Nymex Overview: Oil, Product Futures Retreat on Talk of OPEC+ Supply Hike -- OPIS

Dow Jones
24 Apr

Petroleum futures fell broadly by midday Wednesday as a report of a possible output hike by OPEC and its allies more than offset U.S. data showing decent drawdowns of refined product stockpiles last week.

At noon ET, June NYMEX West Texas Intermediate crude futures were off by around $1.65 to $62.05/bbl, and July WTI dropped by $1.55 to $61.35/bbl.

London-based June ICE Brent was about $1.60 lower at $65.85/bbl, and July Brent declined by $1.65 to $64.85/bbl.

The most active June RBOB decreased by 2.6cts to $2.0645/gal and the front-month May RBOB slipped by 2.5cts to $2.0750/gal. June ULSD was down by 3.25cts to $2.071/gal and May ULSD was off by 3.2cts to $2.1165/gal.
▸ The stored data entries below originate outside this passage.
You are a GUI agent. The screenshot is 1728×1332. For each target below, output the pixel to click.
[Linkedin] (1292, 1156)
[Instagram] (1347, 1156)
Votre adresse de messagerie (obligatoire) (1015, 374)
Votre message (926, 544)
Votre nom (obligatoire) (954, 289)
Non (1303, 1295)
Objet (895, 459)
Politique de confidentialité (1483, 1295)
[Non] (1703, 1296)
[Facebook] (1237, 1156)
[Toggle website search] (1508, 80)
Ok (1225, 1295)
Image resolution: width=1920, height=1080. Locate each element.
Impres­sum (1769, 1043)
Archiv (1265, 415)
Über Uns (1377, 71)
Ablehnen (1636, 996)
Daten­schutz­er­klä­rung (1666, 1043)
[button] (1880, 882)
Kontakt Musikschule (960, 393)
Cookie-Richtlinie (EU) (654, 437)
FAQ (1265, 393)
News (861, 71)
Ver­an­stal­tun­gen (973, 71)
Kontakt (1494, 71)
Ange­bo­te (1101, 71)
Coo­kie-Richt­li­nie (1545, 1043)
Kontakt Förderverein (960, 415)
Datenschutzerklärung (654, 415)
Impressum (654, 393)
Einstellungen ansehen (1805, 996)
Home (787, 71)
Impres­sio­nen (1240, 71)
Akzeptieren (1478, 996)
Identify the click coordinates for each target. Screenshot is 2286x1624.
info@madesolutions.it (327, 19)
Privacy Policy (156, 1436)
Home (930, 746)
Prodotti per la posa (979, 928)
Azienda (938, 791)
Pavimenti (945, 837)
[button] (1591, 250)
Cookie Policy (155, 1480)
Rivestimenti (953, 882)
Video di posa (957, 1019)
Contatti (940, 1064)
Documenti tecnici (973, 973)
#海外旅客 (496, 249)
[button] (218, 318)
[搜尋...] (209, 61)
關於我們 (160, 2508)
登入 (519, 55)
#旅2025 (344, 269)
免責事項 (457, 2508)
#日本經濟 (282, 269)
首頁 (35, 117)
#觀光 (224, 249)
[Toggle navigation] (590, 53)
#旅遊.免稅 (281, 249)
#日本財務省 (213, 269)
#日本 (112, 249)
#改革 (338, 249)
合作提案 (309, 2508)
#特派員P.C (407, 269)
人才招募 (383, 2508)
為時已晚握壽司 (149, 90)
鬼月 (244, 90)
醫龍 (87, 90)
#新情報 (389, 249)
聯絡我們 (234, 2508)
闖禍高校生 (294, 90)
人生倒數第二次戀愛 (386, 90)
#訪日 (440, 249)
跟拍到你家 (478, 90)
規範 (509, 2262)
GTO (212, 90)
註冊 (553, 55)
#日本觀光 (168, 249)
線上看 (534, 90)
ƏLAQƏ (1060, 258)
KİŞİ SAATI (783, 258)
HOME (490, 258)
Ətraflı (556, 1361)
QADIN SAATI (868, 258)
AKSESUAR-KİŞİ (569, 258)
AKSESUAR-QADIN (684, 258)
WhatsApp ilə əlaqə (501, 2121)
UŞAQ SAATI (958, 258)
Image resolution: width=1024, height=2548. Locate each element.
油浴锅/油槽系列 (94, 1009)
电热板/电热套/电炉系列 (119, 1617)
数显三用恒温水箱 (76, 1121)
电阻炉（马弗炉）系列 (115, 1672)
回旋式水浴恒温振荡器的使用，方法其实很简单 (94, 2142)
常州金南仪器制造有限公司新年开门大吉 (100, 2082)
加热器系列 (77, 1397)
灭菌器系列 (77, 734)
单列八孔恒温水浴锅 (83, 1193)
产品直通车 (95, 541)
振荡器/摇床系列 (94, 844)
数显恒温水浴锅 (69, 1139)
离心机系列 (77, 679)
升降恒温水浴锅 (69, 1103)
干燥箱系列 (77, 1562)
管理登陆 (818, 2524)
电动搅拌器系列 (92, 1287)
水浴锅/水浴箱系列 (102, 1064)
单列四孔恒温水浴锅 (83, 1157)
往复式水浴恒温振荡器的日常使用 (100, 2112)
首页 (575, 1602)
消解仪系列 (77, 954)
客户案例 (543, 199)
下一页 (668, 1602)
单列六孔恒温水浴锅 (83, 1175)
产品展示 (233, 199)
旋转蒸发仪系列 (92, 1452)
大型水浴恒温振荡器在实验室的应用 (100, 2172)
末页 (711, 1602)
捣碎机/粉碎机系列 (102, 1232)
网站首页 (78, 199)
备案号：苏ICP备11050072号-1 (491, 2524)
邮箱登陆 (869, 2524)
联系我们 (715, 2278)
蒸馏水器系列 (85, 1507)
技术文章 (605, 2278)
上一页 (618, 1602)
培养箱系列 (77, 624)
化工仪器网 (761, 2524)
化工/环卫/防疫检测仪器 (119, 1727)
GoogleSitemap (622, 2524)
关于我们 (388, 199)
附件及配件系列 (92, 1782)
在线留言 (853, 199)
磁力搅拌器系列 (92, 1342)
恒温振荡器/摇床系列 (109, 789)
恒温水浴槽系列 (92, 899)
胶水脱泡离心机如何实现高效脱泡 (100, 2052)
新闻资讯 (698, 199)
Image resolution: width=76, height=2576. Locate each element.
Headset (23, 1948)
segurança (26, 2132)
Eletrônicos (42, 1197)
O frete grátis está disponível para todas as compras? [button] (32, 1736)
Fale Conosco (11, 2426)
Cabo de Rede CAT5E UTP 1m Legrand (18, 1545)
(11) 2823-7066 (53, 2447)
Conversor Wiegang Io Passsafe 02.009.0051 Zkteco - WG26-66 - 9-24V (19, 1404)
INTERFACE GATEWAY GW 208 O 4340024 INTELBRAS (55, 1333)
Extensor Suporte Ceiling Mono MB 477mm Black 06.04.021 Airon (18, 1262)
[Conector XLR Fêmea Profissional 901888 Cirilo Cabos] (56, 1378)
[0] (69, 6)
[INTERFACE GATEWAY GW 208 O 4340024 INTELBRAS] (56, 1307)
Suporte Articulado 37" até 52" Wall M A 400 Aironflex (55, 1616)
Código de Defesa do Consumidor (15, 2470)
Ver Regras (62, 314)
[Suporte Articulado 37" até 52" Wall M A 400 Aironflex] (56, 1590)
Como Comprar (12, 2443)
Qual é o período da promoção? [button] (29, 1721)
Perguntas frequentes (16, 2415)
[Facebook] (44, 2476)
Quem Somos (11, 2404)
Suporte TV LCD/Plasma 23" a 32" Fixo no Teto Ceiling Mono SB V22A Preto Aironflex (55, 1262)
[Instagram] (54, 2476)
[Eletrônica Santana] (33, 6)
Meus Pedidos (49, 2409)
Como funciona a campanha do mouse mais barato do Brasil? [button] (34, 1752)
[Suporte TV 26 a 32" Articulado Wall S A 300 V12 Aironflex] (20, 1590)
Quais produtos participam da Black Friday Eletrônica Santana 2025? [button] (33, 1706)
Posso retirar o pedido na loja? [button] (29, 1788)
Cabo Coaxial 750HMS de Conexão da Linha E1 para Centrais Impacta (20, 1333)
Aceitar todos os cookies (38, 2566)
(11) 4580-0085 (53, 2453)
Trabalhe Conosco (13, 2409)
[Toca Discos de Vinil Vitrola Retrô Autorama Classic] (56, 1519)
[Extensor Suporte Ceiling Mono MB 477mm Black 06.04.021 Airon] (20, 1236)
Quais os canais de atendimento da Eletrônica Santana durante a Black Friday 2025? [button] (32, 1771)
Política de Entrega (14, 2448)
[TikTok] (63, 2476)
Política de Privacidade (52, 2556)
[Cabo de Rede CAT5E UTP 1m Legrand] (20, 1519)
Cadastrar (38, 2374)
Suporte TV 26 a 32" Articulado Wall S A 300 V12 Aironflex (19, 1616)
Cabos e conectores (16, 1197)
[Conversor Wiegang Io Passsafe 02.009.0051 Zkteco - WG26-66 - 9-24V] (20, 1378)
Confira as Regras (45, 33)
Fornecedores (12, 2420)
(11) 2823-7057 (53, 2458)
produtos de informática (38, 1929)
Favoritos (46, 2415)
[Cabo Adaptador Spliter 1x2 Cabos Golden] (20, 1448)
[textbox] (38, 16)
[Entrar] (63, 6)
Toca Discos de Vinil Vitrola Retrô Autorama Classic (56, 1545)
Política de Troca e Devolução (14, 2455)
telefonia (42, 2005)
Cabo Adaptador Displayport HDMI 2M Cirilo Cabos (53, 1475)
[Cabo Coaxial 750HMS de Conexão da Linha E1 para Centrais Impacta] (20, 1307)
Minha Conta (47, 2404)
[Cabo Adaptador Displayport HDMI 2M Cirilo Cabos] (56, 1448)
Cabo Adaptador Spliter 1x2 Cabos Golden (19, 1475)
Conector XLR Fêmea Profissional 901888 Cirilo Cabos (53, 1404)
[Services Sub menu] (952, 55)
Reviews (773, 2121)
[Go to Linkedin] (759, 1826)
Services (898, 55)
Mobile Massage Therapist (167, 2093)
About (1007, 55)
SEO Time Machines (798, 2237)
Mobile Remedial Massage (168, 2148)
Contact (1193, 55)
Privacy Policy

Reuters, citing three unnamed sources familiar with the matter, on Wednesday reported that several OPEC+ members will suggest accelerating oil output increases in June for a second consecutive month.

The petroleum futures market erased early solid gains to trade lower following the release of the Reuters report.

Energy investors largely shrugged off the latest Energy Information Administration weekly data that showed a 4.5-million-bbl drawdown of U.S. gasoline stocks and 2.4-million-bbl decrease in distillate inventory for the week ended Friday.

In addition, the oil market was out of sync with Wall Street, which rallied for a second straight day after President Trump said his administration would consider slashing its steep tariffs on China.

Trump also said he was not planning to replace Fed Chair Jerome Powell, which helped calm nerves among jittery traders.

In the spot market, San Francisco prompt CARBOB premiums strengthened by 5cts to a 50ct/gal premium to June NYMEX RBOB futures by midday trade. The product is by far the most expensive cash gasoline in the U.S.

 

--Reporting by Frank Tang, ftang@opisnet.com; Editing by Michael Kelly, mkelly@opisnet.com

 

(END) Dow Jones Newswires

April 23, 2025 12:36 ET (16:36 GMT)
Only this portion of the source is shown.